• _Activity 1_
Duplicate the text of the post on Jaron Lanier's book between "The work is" and "reset some assumptions.)", inclusive.
• _Activity 2_
In the post on Jaron Lanier's book, what does Jacob Silverman single out in particular?

• _Text block_

********

Thought collage
By http://profile.typepad.com/1237764140s22740 // June 4, 2013 in Books, Social MediaI've read - skipping about from end to middle to beginning- about a quarter of the new Jaron Lanier book, "Who Owns the Future," and thought I would share a few initial impressions.
The work is like a thought collage. Units of two or three pages of text raise a concept, double back on the verbal logic of an arresting metaphor, then recede quickly to give way to another unit that might be framed around another industry.
But that other industry will be framed in a consistent metaphor. For example, money, throughout its history and at all times, has been a means of information exchange and thus essentially a kind of information technology. (That leap is a bridge too far for me. More productively provocative is his simple juxtaposition of Instagram as the digital economy's replacement for Eastman Kodak - I can't help but doubt the comparison is fair, but it does challenge you and reset some assumptions.)
Jacob Silverman has suggested that the organization of the book is over-determined. Silverman calls out in particular the length and complexity of the table of contents. I wonder though if Lanier isn't subverting the tropes of better business and self-help books, which use unnecessary headers and insets as though conceding that the intended readership has neither the attention span nor analytic reach to actually read a narrative.

********

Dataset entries
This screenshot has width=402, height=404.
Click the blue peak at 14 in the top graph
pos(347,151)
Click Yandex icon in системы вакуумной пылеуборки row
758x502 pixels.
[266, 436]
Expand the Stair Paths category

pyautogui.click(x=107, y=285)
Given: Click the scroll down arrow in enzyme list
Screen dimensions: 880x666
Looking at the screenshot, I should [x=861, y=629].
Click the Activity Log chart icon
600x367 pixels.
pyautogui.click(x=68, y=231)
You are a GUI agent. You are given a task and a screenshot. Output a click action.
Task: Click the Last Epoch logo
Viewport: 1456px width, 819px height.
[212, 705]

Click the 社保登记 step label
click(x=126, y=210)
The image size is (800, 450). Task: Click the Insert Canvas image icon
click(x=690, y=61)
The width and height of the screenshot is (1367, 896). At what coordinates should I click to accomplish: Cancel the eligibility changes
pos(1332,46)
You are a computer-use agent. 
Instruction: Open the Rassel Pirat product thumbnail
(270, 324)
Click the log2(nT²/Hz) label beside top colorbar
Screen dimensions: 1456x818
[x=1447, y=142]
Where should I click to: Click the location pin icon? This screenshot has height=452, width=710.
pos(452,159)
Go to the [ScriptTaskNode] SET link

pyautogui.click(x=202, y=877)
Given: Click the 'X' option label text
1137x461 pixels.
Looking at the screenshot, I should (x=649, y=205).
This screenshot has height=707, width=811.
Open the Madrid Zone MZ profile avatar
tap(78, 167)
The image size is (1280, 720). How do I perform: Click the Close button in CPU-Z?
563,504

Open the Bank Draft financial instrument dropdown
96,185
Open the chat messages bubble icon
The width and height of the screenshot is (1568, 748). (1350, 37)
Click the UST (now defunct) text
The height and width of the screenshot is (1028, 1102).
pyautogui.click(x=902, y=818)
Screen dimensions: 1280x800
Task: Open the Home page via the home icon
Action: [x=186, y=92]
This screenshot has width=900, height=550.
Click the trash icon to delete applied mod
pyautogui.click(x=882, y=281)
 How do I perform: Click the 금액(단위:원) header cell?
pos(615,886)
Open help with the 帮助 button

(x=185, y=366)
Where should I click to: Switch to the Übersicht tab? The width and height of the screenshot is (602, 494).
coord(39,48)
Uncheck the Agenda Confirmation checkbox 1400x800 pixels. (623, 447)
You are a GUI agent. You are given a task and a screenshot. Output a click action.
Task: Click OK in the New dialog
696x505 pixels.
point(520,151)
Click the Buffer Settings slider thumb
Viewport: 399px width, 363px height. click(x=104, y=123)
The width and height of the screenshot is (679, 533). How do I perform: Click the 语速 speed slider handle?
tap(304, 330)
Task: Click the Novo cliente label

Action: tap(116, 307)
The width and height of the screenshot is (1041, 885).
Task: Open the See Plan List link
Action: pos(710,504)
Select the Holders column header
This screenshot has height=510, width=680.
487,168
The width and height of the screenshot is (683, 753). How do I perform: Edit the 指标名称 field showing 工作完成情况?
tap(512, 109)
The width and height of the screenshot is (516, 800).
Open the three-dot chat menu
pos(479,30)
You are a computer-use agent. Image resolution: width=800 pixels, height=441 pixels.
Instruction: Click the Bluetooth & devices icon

********

• _Response 1_
The work is like a thought collage. Units of two or three pages of text raise a concept, double back on the verbal logic of an arresting metaphor, then recede quickly to give way to another unit that might be framed around another industry.
But that other industry will be framed in a consistent metaphor. For example, money, throughout its history and at all times, has been a means of information exchange and thus essentially a kind of information technology. (That leap is a bridge too far for me. More productively provocative is his simple juxtaposition of Instagram as the digital economy's replacement for Eastman Kodak - I can't help but doubt the comparison is fair, but it does challenge you and reset some assumptions.)

• _Response 2_
The length and complexity of the table of contents.